▶ Aufgabe
Aktualisiere im Artikel über Lars Eidinger den Abschnitt beginnend mit „Lars Eidinger: Größtes“ und weiter bis „neuer Rollen zu.“, indem du „Ausnahmetalent“ durch „Jahrhunderttalent“ ersetzt. Gib den so geänderten Abschnitt vollständig aus.

▶ Dokument
──────────
Lars Eidinger: Größtes Gut eines Künstlers ist die Glaubwürdigkeit

Lars Eidinger: „Wenn ich mich wirklich zeige und öffne, führt das zur Empathie der Zuschauer mit der Figur.“ (Foto Filmladen Filmverleih)Der deutsche Schauspieler, der zwei Jahre lang in außergewöhnlicher Weise den Jedermann verkörperte, ist ein absolutes Ausnahmetalent. In LARS EIDINGER – SEIN ODER NICHT SEIN lässt er einige sehr persönliche Einblicke bei der Erarbeitung neuer Rollen zu.

(Foto Filmladen Filmverleih)

Ich freue mich sehr, dass Lars Eidinger zwischen Auftritten, Drehtagen und der Promotion für die Dokumentation LARS EIDINGER – SEIN ODER NICHT SEIN sich Zeit für ein Interview mit mir nimmt. Für diesen Dokumentarfilm wurde er von Reiner Holzemer neun Monate lang ständig begleitet. Für einen Schauspieler, der normalerweise bei den Proben „nur“ 50 % gibt, um Kraft für den Auftritt zu sparen, stelle ich mir das extrem anstrengend vor – was mir Lars Eidinger bestätigt. „Ja, es widerspricht meinem Ideal von Kunstschaffen an sich. Das ist der Grund, warum ich das Theater so liebe, weil es ums Loslassen geht. Und deswegen bin ich auch so empfindlich, wenn im Theater mitgefilmt wird. Es gibt leider immer wieder Menschen, die das mit ihrem Handy machen. Das widerspricht der Idee von Theater, das nur den Anspruch erhebt eine Gültigkeit für den Moment zu haben und dann schon wieder vergangen ist. Dass die Endlichkeit eigentlich der Reiz des Lebens ist versteht man nur, wenn man wirklich loslässt. Wenn ich aber versuche, festzuhalten, spüre ich den Ehrgeiz, etwas zu schaffen, was für die Ewigkeit eine Gültigkeit hat. Das überfordert mich“, erzählt er in seiner ruhigen Art und leicht nachdenklich. „Das Tolle am Theaterspiel ist ja, dass ich die Stimmung in dem Moment beeinflussen kann. Die Stimmung, die in einem Kinosaal Jahre später herrscht, wenn der Film dann läuft, die kann ich überhaupt nicht mehr beeinflussen und das stresst und beunruhigt mich unverhältnismäßig.“

In "LARS EIDINGER – SEIN ODER NICHT SEIN" widmet sich Reiner Holzemer dem Schauspielstar zu einem wichtigen Zeitpunkt in seiner Karriere: als er bei den 100. Salzburger Festspielen den "Jedermann" spielte und danach seine erste große Hollywood-Rolle antrat. (Foto Filmladen Filmverleih)
──────────
▶ Datenauflistung
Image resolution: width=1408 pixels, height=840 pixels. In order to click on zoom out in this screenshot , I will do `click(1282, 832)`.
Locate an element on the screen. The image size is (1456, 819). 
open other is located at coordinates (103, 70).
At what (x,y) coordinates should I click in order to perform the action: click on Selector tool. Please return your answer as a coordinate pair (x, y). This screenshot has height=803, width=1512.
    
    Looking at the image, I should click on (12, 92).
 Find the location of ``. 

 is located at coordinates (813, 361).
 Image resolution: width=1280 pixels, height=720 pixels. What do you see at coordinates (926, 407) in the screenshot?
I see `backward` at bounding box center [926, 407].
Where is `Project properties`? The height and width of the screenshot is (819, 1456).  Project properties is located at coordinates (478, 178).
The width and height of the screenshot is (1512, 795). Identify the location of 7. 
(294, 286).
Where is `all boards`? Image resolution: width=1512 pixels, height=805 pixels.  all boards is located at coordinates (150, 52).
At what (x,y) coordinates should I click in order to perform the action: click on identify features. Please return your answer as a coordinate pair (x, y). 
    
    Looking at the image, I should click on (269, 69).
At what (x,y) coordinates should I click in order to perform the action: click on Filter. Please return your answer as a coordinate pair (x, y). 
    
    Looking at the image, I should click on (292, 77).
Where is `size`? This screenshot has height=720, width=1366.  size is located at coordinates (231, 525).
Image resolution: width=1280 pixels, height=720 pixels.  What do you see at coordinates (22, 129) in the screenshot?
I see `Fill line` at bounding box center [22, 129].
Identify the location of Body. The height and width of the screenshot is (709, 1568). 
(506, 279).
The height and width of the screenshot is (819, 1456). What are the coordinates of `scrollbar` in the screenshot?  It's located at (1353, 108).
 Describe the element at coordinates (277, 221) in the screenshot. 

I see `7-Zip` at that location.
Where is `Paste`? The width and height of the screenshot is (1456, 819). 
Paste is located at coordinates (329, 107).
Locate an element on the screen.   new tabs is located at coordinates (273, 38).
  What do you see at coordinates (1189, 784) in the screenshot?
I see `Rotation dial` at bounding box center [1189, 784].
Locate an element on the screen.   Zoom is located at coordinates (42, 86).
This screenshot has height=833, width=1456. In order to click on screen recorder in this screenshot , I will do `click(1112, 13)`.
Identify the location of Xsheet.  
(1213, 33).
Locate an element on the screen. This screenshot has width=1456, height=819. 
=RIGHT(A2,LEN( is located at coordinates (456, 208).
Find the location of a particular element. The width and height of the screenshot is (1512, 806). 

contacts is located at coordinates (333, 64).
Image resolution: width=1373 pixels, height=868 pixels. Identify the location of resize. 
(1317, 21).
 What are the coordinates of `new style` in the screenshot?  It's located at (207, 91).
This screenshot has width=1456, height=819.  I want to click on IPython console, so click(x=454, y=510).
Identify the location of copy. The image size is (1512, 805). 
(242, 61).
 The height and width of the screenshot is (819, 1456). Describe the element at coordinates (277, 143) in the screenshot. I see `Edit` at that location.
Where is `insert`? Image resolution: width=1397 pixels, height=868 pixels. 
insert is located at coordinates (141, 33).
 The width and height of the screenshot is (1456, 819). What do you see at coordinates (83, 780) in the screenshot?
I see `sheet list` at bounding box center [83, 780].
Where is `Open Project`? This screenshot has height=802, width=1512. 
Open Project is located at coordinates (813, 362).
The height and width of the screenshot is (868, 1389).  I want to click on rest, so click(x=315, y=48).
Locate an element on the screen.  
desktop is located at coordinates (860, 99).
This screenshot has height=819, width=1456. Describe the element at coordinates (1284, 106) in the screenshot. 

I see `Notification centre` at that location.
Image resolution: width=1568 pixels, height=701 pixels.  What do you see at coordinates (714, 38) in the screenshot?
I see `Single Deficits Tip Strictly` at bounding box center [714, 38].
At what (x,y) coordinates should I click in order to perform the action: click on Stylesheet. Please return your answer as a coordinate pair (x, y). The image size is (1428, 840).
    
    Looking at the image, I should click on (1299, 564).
──────────
▶ Korrekte Ausgabe
Lars Eidinger: Größtes Gut eines Künstlers ist die Glaubwürdigkeit

Lars Eidinger: „Wenn ich mich wirklich zeige und öffne, führt das zur Empathie der Zuschauer mit der Figur.“ (Foto Filmladen Filmverleih)Der deutsche Schauspieler, der zwei Jahre lang in außergewöhnlicher Weise den Jedermann verkörperte, ist ein absolutes Jahrhunderttalent. In LARS EIDINGER – SEIN ODER NICHT SEIN lässt er einige sehr persönliche Einblicke bei der Erarbeitung neuer Rollen zu.